Pink's Hairstylist on Creating Her 'Warrior Princess' Look for the Billboard Music Awards: Exclusive
Pink quite literally lit up the stage at the 2016 Billboard Music Awards on Sunday with the performance of her single “Just Like Fire.” From dangling above the crowd on a gilded harness to posing in front of a giant clock face as it burst into flames, the leather-and-tulle-clad singer made a bold impression.
Also memorable was her undercut hair, which was styled by her longtime hairstylist Pamela Neal, whose other clients have included David Bowie, St. Vincent and Bjork. Billboard chatted with Neal about creating the star’s look for the night.
What was the inspiration for this look?
Pink wanted to feel sort of “warrior princess,” to use her words. And she was on the silks, so everything had to play second fiddle to that; nothing could get caught on the ropes. The makeup was really strong, with this sort of editorial-looking winged black eyeliner almost like an animated character. With all that going on, I felt like the hair needed to be a little bit quiet.
In keeping with the warrior theme, I made three simple buns and allowed the little ends to spring out and wing backwards, echoing the wings of the eyeliner. It also kept them out of the way of the costume so nothing got snagged. Then I exaggerated the ends to make them a little harder. The color is pink right now, which immediately lends itself to the softer side, so I felt like we could get away with really spiking out the pieces.
From the front, it seemed lovely and quiet. But then from the side there was a three-dimensionality, because of the spriggy little buns. From the back it became almost mohawk-like. We all agreed it was the right thing for that outfit.
Did you have specific references that you were thinking about ahead of time?
Pink’s hair is in this little bob almost to the bottom of her ears right now, which you haven’t witnessed because she rarely wears it down. During fittings, she had her hair up in a little bun and it just leant a whimsical, not-overdone aspect to the look. So our inspiration was just from how she’s been wearing it lately, purely to get it out of her face. Then we stylized it to work with this outfit.
How long did the process take?
It’s a well-oiled machine when we get her ready. I’ll rough it in, then we’ll see the makeup go on, then I’ll stand back and have a coffee and think, “Hm, what do I want to add?” and I’ll go back and in and tweak. It took about an hour.
What adjustments did you make on this style after stepping back?

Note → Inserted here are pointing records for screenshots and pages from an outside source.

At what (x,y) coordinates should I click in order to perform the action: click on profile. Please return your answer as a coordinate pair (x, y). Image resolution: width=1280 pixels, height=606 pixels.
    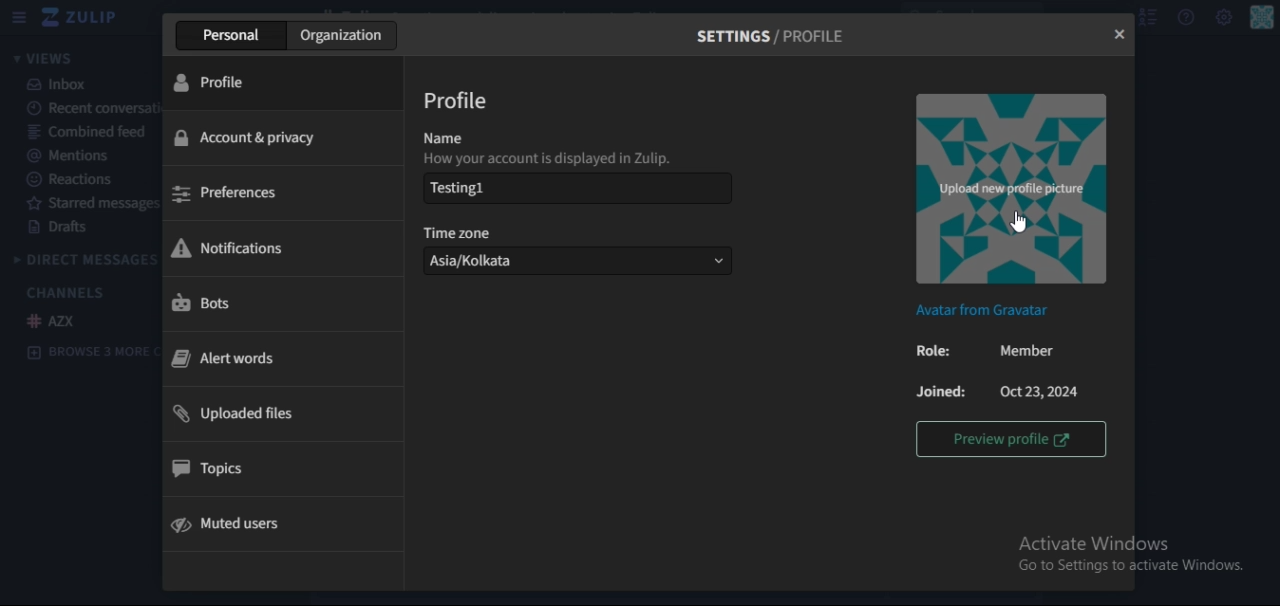
    Looking at the image, I should click on (209, 83).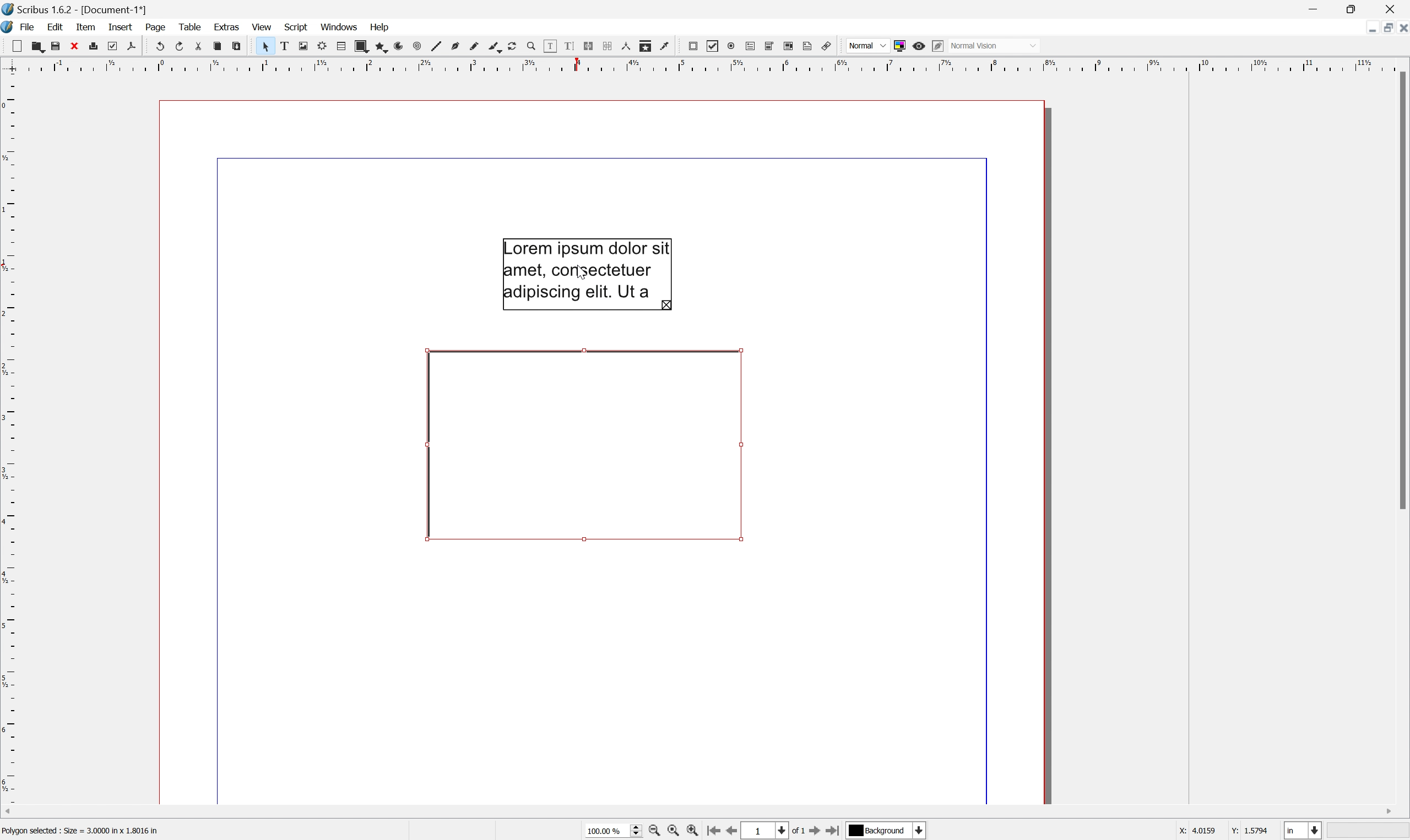  I want to click on Text annotation, so click(810, 46).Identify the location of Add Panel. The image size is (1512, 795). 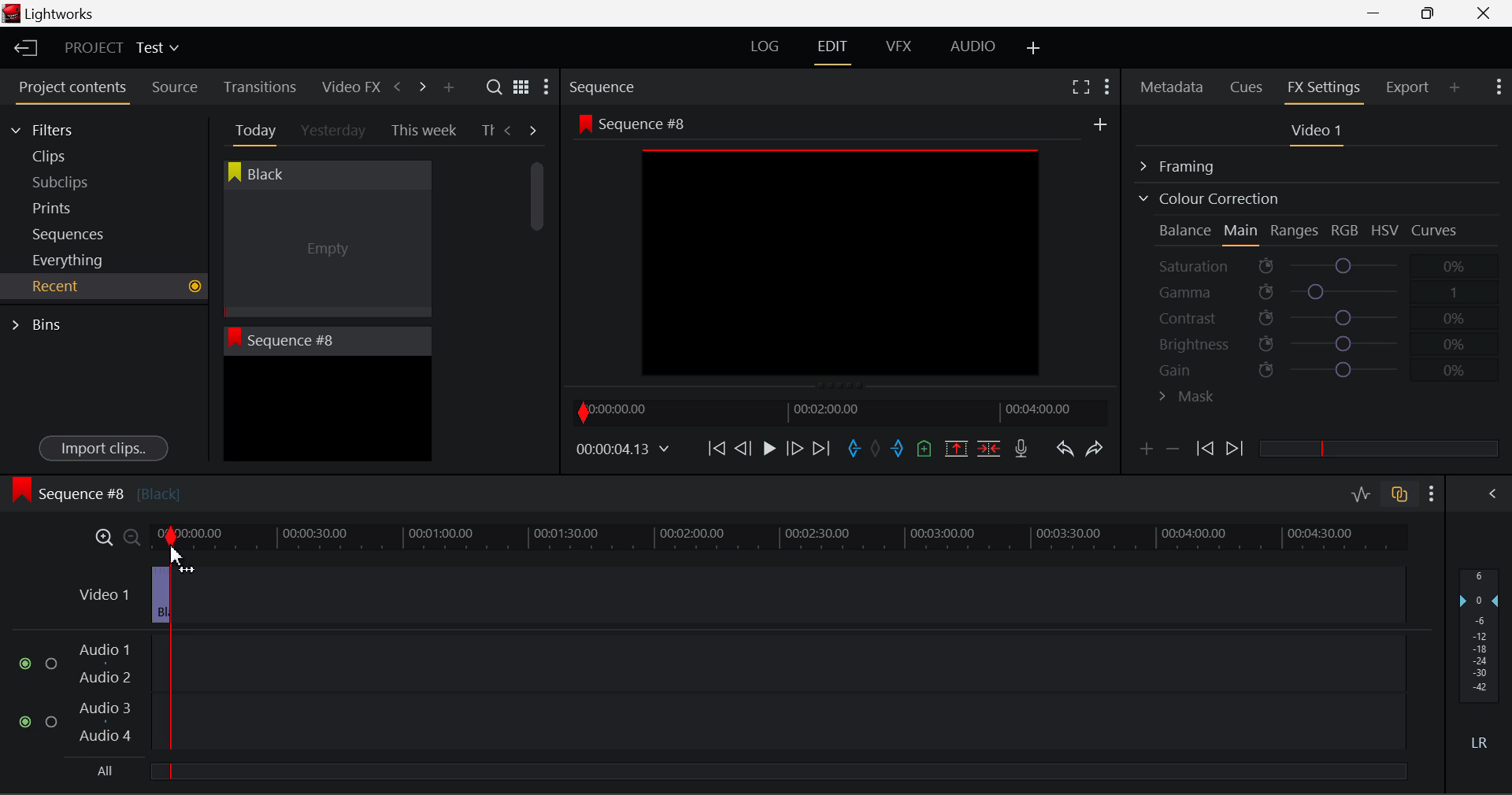
(448, 88).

I got the two little buns in place, and I had allowed the little springy pieces to be soft and natural. As the makeup got fiercer, I decided to make them spiky. So I took a straightening iron and some wax and pulled them out and directed them backwards.
The other thing I always do is imagine what could go wrong. I usually go back in and reinforce, which doesn’t make anybody happy, especially Pink. She’ll say, “I thought you were finished!” But anything could happen. So I went back in with a needle and thread and I sewed them up really nice and tight. I have more faith in sewing than I do in elastics.
What products did you use?
I softened with Davines Oil Non Oil and Oi Milk, which add nourishment and luster and shine. Pink’s hair is very thick and curly and bleached, so it loves oil. Then I stiffened with hairspray and wax. Hairspray stinks; it’s annoying in general. But I’ve found one spray that’s less likely to kill you than all the others, called Onesta. They go by the green environmental rules a little bit better. And though I can’t say I ever bring it out for anybody else, I still use that Paul Mitchell wax that’s been around for about 25 years on Pink because it just works for her hair.
How has your hairstyling relationship with Pink evolved after working together for years?
She trusts me, which is wonderful. I feel confident, when I have an idea, of proposing it. And she’ll always say, “Ok, let’s try it!” There’s no limit. As long as it looks great, she’s happy to do it. She’s my favorite client, obviously, for that reason. There’s a freedom and spontaneity to it.